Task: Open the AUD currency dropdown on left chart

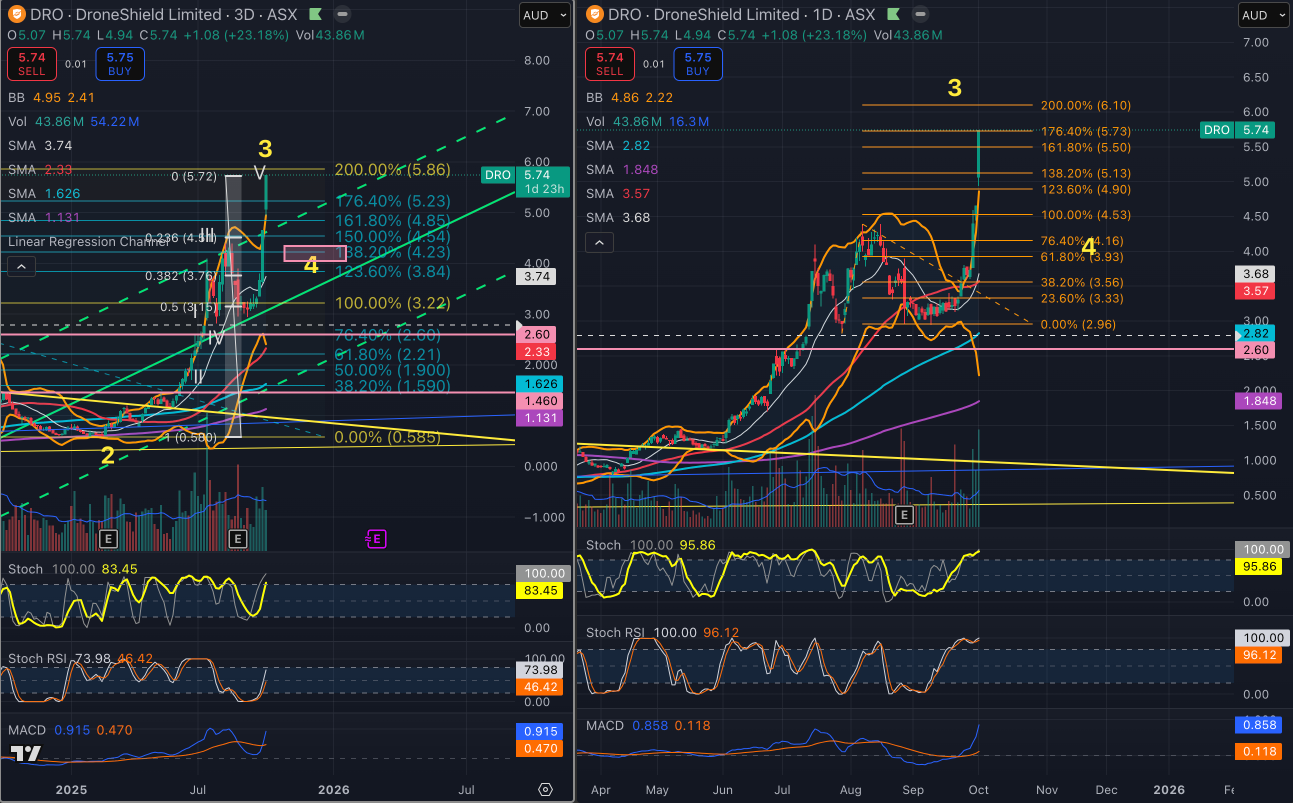Action: coord(544,15)
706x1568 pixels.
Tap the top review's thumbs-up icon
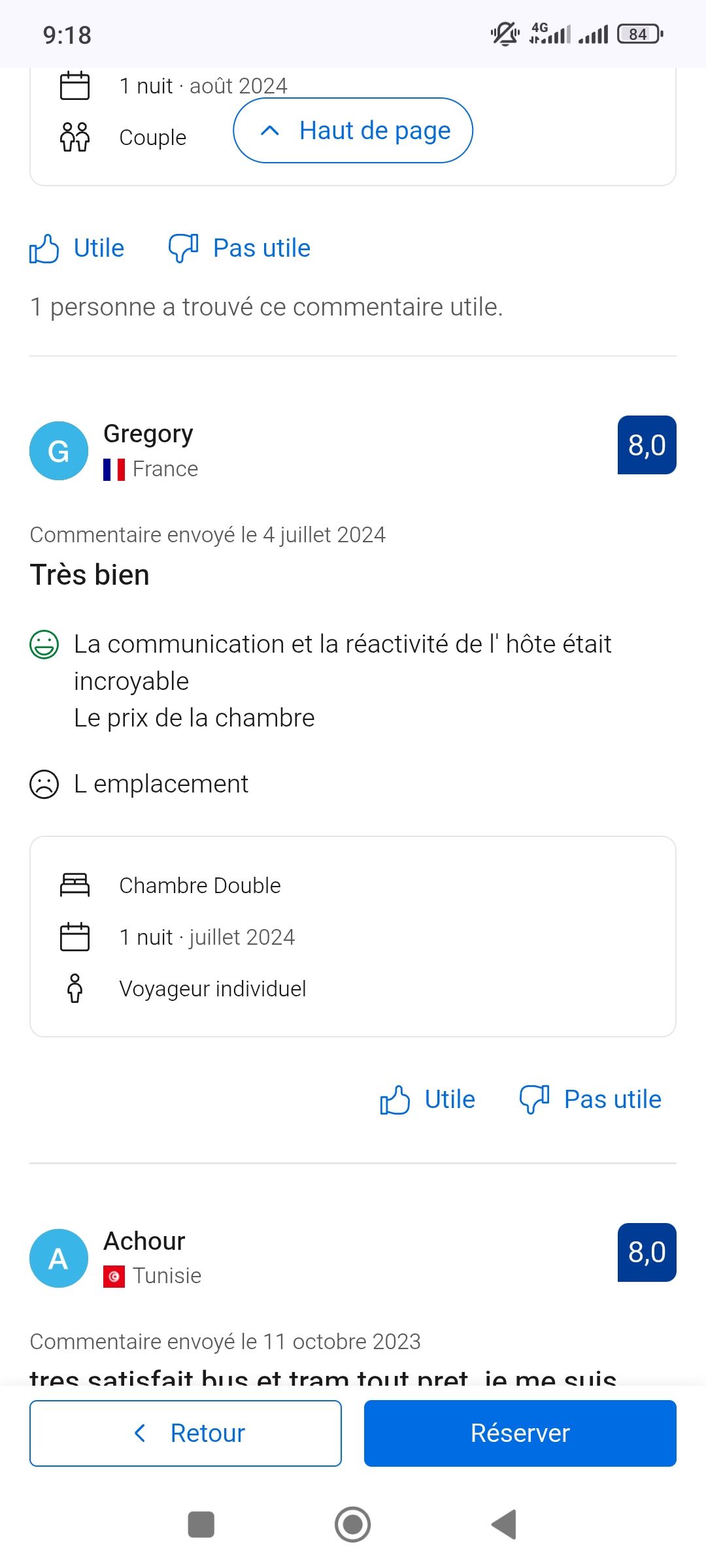tap(44, 249)
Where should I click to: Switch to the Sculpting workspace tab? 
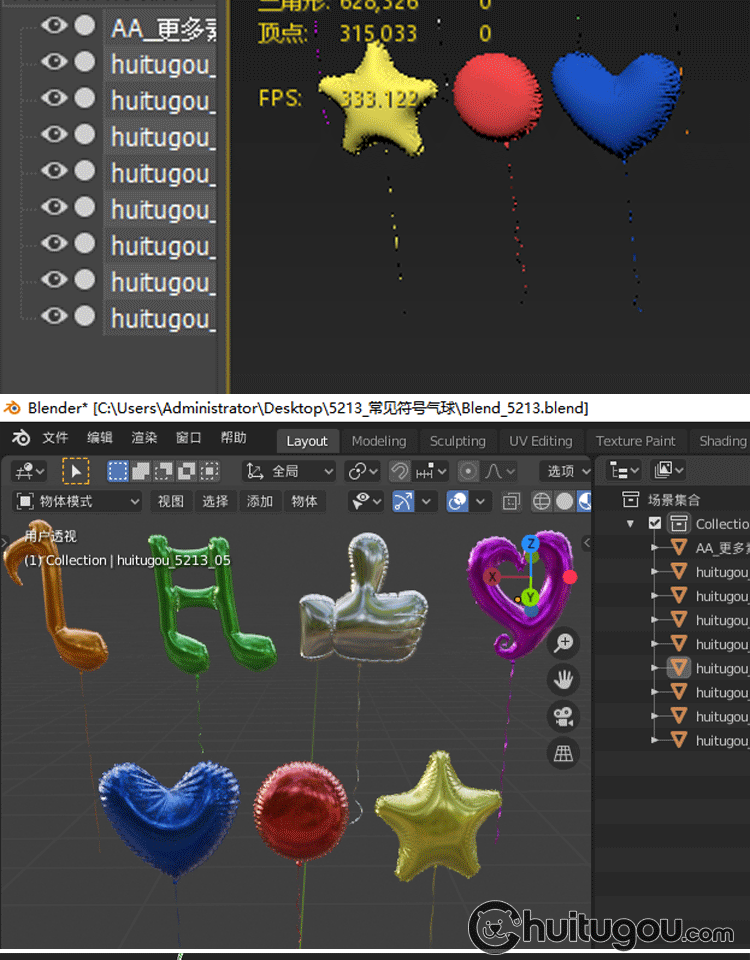pos(457,441)
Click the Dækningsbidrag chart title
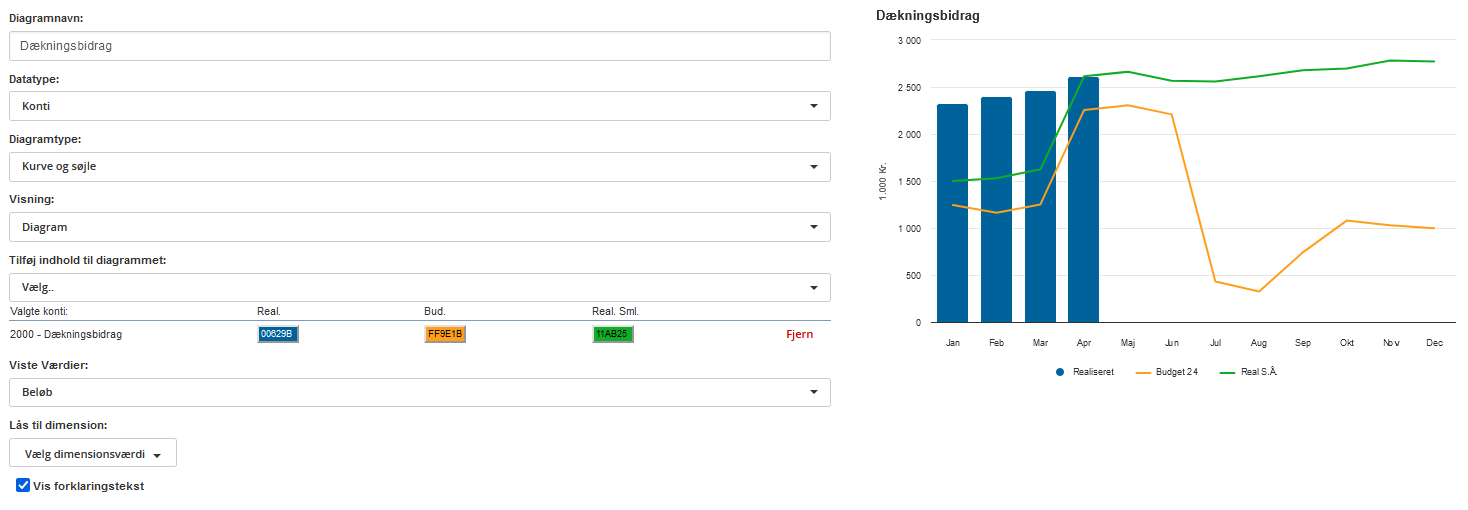 pos(927,16)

* WHAT YOU SHOULD DO:
Give back the data exactly, with no images.

* SOLUTION TO THE EXERCISE:
Task: Open the AUD currency dropdown on left chart

Action: coord(544,15)
706x1568 pixels.
Tap the top review's thumbs-up icon
tap(44, 249)
Where should I click to: Switch to the Sculpting workspace tab? 
pos(457,441)
Click the Dækningsbidrag chart title
 pos(927,16)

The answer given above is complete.